CONSIGNE
Recopiez à l'identique les lignes des items, de celle qui contient « Click the Sea Service Details tab » jusqu'à la fin, bornes incluses. N'incluez pas les images dans votre réponse.

_ _ _ _

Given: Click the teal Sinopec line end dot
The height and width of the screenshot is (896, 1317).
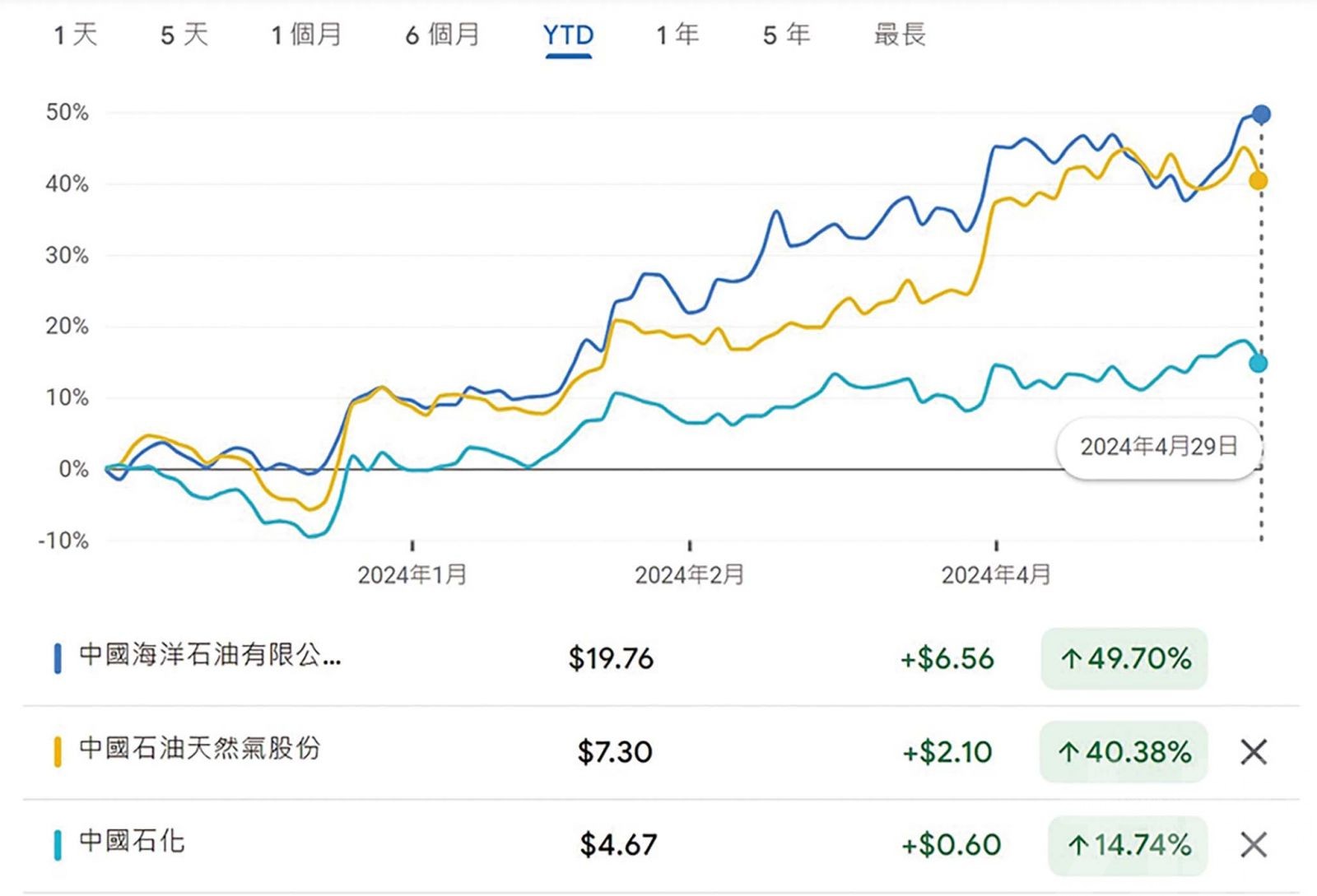Looking at the screenshot, I should click(1258, 363).
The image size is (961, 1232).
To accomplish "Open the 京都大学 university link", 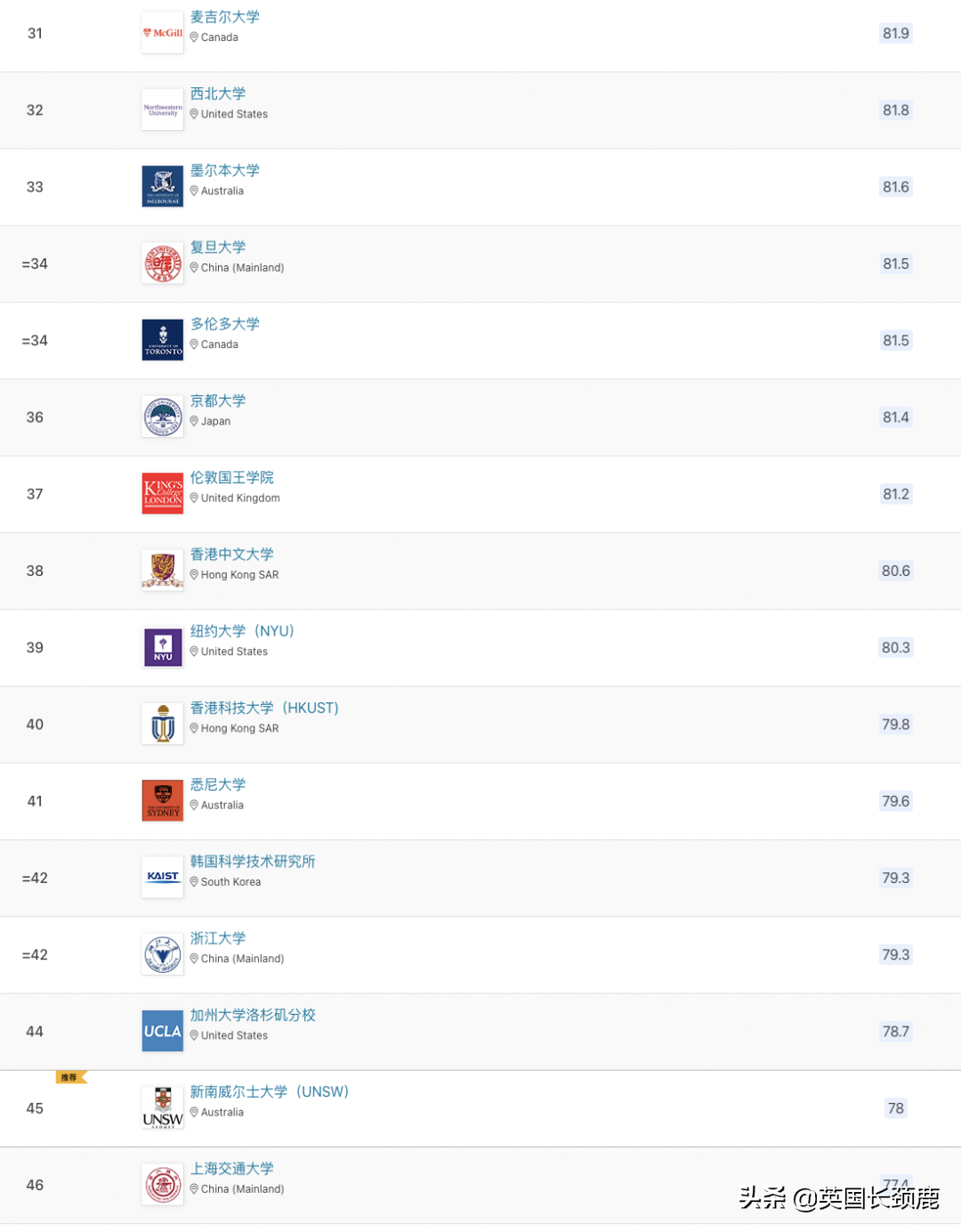I will click(218, 401).
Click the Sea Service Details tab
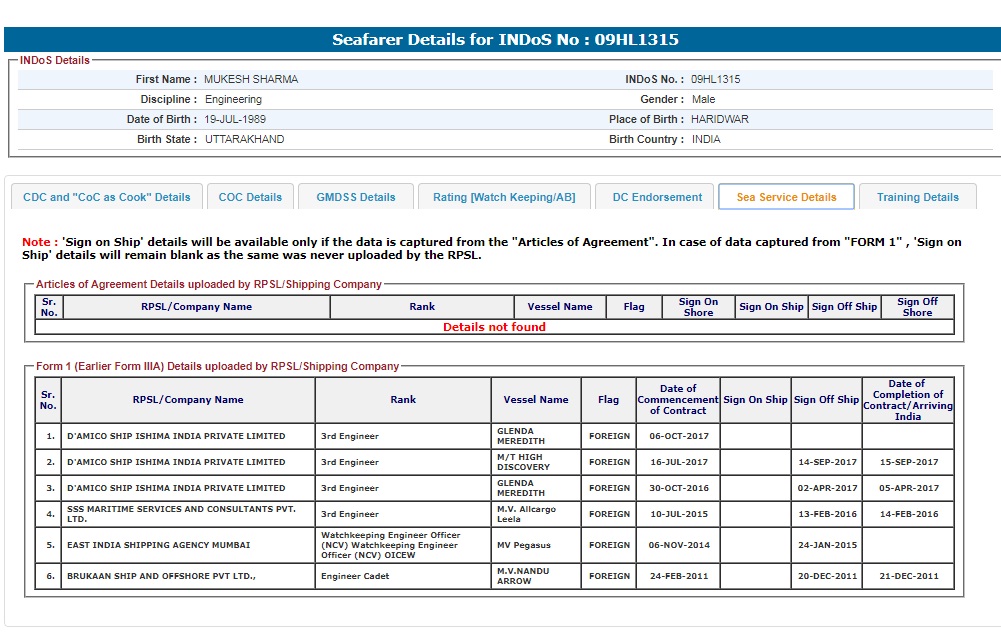 click(x=786, y=197)
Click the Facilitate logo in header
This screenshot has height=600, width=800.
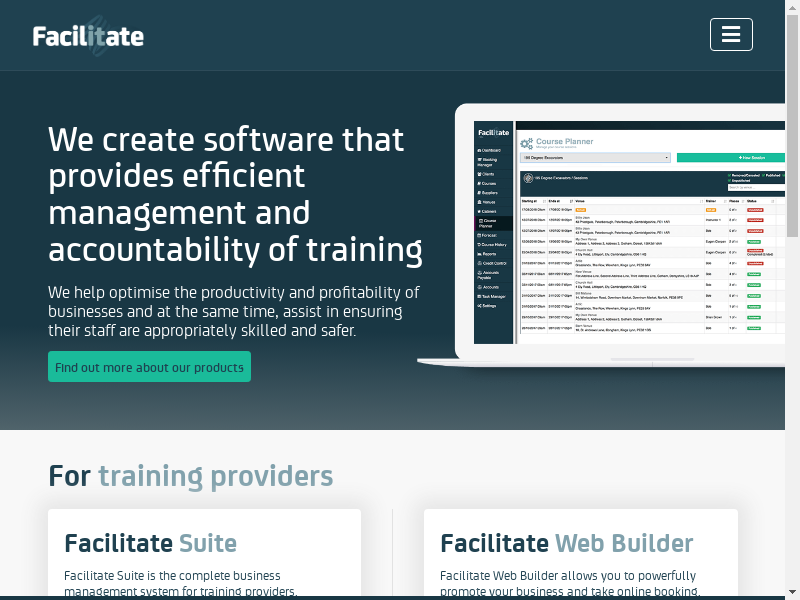88,36
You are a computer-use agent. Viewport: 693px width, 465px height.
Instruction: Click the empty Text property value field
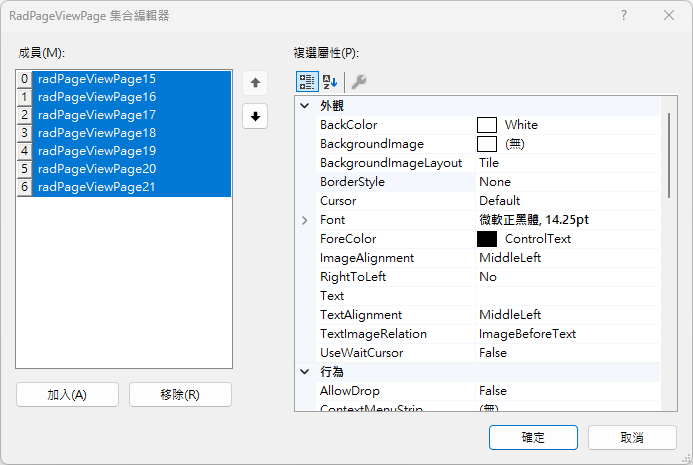[568, 296]
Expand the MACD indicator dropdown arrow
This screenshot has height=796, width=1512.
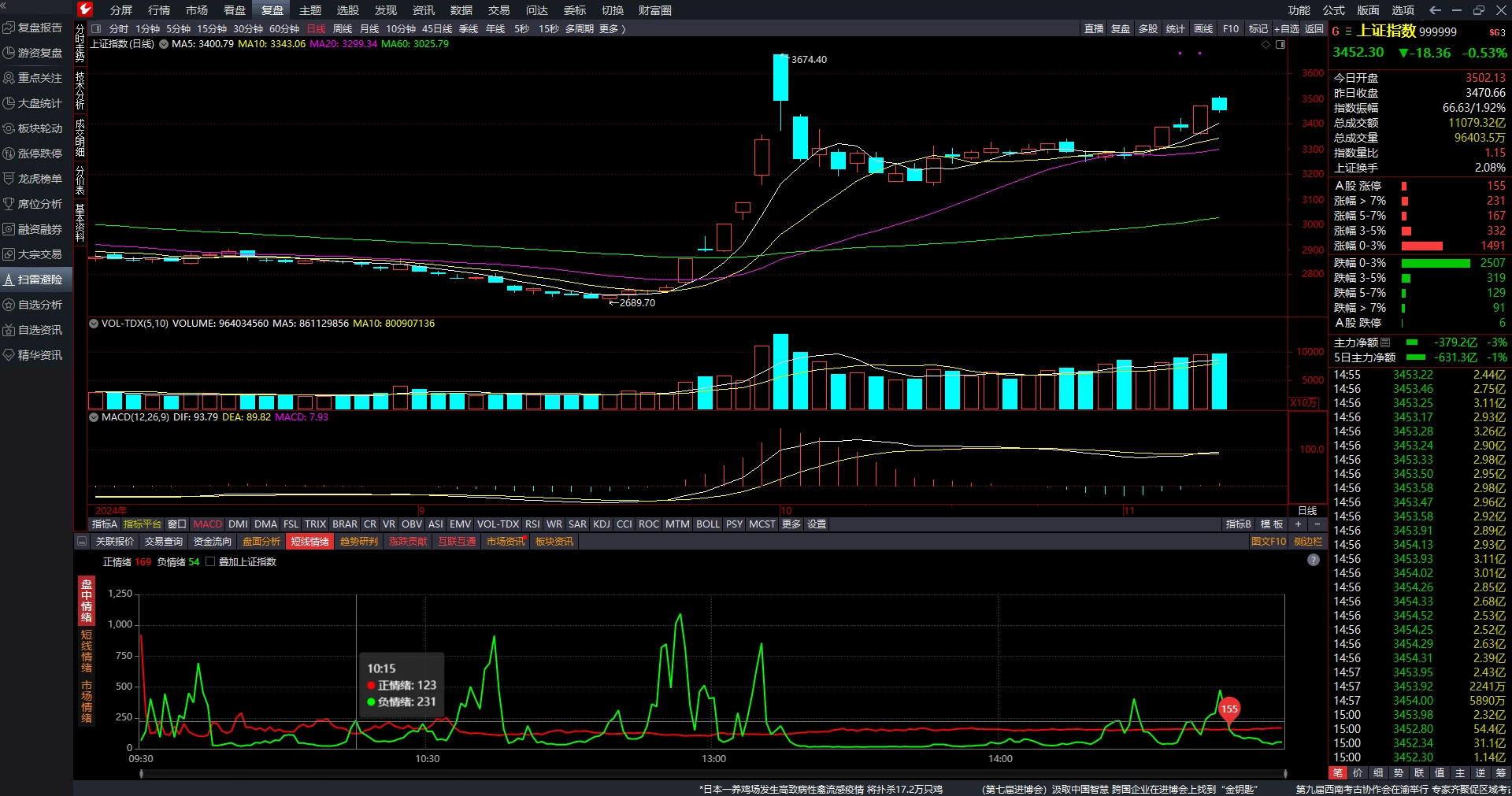(94, 417)
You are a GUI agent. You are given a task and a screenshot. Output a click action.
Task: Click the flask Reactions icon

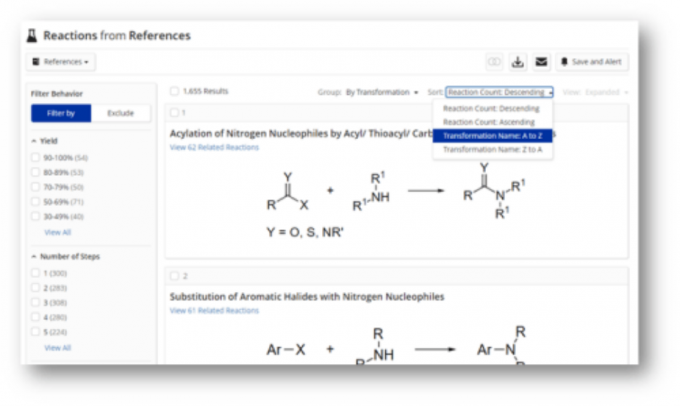[31, 35]
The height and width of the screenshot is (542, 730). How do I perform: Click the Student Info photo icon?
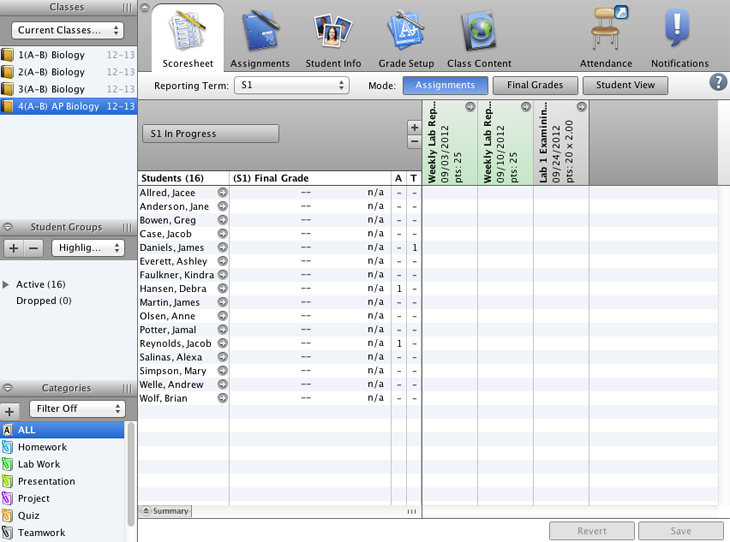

_ _ _ _

RÉPONSE
Click the Sea Service Details tab
 click(x=786, y=197)
Click the Facilitate logo in header
This screenshot has height=600, width=800.
88,36
You are a computer-use agent. Viewport: 693px width, 465px height.
Instruction: Click the empty Text property value field
[568, 296]
Expand the MACD indicator dropdown arrow
This screenshot has height=796, width=1512.
(94, 417)
You are a GUI agent. You are given a task and a screenshot. Output a click action.
Task: Click the flask Reactions icon

[31, 35]
The height and width of the screenshot is (542, 730). How do I perform: Click the Student Info photo icon?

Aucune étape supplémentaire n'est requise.